The task => Using the material below, print the line that contains "Given: Open VPC configuration in sidebar", the line that contains "Given: Click the", and every line in between, exactly and nothing else.

The input =>
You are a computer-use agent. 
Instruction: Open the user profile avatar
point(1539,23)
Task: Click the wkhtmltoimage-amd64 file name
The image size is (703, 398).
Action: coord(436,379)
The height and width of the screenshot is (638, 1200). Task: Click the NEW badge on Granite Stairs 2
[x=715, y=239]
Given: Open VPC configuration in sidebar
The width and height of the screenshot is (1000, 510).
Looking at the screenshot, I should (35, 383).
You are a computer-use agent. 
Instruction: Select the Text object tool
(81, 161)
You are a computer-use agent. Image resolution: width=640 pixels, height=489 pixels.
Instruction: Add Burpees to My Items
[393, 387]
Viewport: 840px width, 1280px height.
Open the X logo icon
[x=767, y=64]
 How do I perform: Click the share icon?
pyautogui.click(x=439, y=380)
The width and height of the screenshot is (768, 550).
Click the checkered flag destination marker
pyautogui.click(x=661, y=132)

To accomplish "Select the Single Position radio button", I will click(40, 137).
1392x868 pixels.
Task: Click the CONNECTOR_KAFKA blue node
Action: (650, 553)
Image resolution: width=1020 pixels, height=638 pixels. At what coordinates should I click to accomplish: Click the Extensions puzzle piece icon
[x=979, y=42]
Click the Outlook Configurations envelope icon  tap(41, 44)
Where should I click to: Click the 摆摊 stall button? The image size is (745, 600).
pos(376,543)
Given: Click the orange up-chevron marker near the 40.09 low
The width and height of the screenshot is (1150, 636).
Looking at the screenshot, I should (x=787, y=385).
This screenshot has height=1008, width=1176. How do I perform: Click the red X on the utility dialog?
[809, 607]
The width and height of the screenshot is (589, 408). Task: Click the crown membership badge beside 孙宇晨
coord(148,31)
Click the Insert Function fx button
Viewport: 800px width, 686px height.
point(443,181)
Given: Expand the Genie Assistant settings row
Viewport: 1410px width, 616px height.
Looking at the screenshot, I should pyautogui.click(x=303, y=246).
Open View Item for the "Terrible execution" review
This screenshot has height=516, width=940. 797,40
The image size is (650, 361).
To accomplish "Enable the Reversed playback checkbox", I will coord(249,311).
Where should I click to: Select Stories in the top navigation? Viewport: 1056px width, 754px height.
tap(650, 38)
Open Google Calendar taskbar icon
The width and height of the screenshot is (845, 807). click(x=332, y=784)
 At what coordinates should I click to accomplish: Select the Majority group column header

Solution to this task =>
Given: Open VPC configuration in sidebar
The width and height of the screenshot is (1000, 510).
Looking at the screenshot, I should (35, 383).
You are a computer-use agent. 
Instruction: Select the Text object tool
(81, 161)
You are a computer-use agent. Image resolution: width=640 pixels, height=489 pixels.
Instruction: Add Burpees to My Items
[393, 387]
Viewport: 840px width, 1280px height.
Open the X logo icon
[x=767, y=64]
 How do I perform: Click the share icon?
pyautogui.click(x=439, y=380)
The width and height of the screenshot is (768, 550).
Click the checkered flag destination marker
pyautogui.click(x=661, y=132)

To accomplish "Select the Single Position radio button", I will click(40, 137).
1392x868 pixels.
Task: Click the CONNECTOR_KAFKA blue node
Action: (650, 553)
Image resolution: width=1020 pixels, height=638 pixels. At what coordinates should I click to accomplish: Click the Extensions puzzle piece icon
[x=979, y=42]
Click the Outlook Configurations envelope icon  tap(41, 44)
Where should I click to: Click the 摆摊 stall button? The image size is (745, 600).
pos(376,543)
Given: Click the orange up-chevron marker near the 40.09 low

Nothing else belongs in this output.